Show every line in the rows below that contains the string "agent", matching case exactly.

[Stored data]
=-=-=

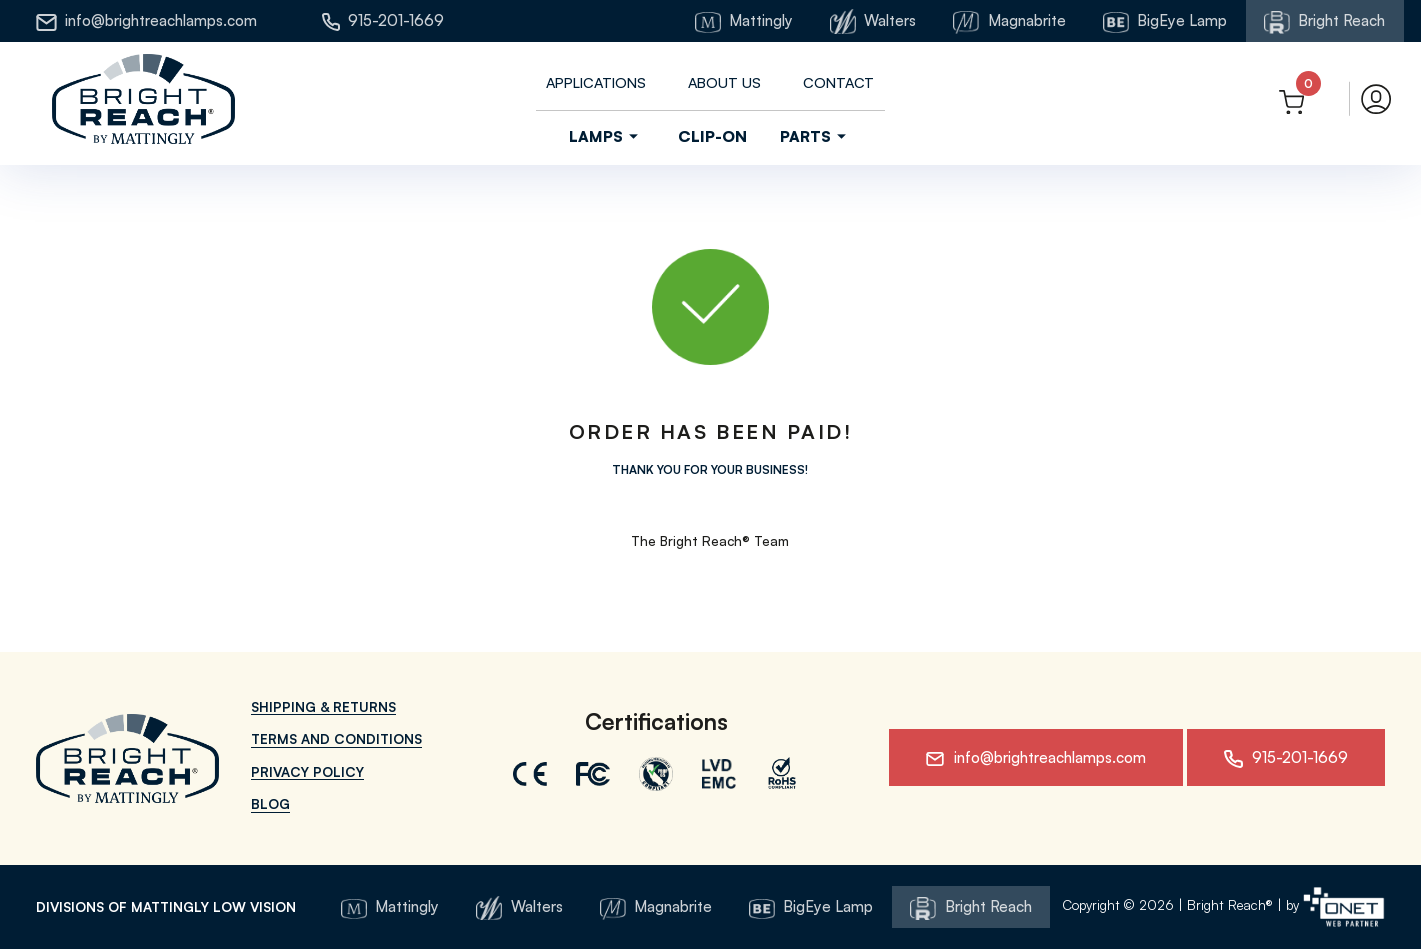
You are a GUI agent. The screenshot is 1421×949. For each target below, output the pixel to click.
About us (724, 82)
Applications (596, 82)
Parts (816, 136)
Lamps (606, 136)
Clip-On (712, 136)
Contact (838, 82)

=-=-=

■ ANSWER TO THE EXERCISE ■
You are a GUI agent. The screenshot is 1421×949. For each target below, output the pixel to click.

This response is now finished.